“África..., sueño contigo, y tu nombre al desperar, tu nombre extraño y querido es para mi un ideal…”

En la primavera del año 1965, visitó Santander el Vicario General de Katanga, Padre Stasse. Buscaba sacerdotes e instituciones de personas consagradas, religiosas o seculares, que estuvieran dispuestas a ir a echar una mano a la Iglesia del Congo ex belga, ese gran pais de inmensas posibilidades.  

La historia que pasa por varios acontecimientos nos lleva a recordar aquel viaje a nuestra Casa Madre, del propio arzobispo de Katanga, con el fruto de aceptación por parte del Instituto del compromiso de ir a Lubumbashi, segunda ciudad del Congo.  

Las cruzadas llevarían la administración de los seminarios diocesanos, mientras conocían las necesidades urgentes de aquel campo de evangelización, para crear obras adecuadas en orden a la promoción de la mujer.  

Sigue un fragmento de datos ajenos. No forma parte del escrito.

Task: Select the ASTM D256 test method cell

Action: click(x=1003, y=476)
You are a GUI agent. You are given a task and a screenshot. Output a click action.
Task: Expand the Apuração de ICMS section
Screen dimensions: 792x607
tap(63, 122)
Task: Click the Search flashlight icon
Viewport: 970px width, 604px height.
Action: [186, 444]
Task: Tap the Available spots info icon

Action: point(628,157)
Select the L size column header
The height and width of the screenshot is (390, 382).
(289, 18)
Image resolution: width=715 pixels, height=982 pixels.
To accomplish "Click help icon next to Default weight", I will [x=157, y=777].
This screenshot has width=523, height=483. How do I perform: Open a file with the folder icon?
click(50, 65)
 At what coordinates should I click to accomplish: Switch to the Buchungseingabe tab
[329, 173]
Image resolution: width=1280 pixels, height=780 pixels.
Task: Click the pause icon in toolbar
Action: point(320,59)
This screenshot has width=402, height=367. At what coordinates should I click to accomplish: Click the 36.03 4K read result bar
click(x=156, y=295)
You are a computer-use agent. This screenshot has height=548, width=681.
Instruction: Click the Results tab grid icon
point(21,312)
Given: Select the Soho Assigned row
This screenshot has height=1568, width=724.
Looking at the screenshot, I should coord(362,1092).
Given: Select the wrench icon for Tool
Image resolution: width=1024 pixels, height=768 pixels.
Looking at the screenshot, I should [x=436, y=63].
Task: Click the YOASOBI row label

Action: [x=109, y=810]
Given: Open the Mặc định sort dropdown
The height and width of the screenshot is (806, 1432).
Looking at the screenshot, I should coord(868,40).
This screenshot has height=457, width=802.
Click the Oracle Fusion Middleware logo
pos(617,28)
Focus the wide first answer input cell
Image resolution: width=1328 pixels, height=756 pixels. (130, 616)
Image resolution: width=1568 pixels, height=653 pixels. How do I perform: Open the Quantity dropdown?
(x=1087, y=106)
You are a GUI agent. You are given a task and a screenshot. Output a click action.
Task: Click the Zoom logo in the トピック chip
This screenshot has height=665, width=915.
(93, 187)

Así en 1967, un pequeño equipo nuestro aterrizo en el aeropuerto de la cuidad. Las cruzadas se hicieron cargo de diferentes apostolados que allí les esperaban. Una de ellas dirigió los talleres que la Sociedad Minera GECAMINES, tenía abiertos a favor de las jóvenes y mujeres de sus obreros. Nos hicimos cargo también de un internado de 50 jóvenes universitarias que son una esperanza para el futuro del país.

Después, otra vez la Providencia hizo maravillas con asombrosos instrumentos nunca imaginados.

El Gobierno belga , la Comunidad Económica Europea y la Republica Federal alemana , ayudaron a edificar la “Kilela Balanda, Centro de Acogida a jóvenes gestantes y madres en dificultad con sus hijos pequeños , más una Escuela Profesional, para ellas y chicas necesitadas de los suburbios. Los niños eran atendidos en la guardería, hoy Escuela Infantil.

Años después, fue un hecho la Casa de Formación. En ella se forman las africanas que ya ocupan hoy los puestos claves en las obras sociales en marcha, así como las que se preparan para un futuro.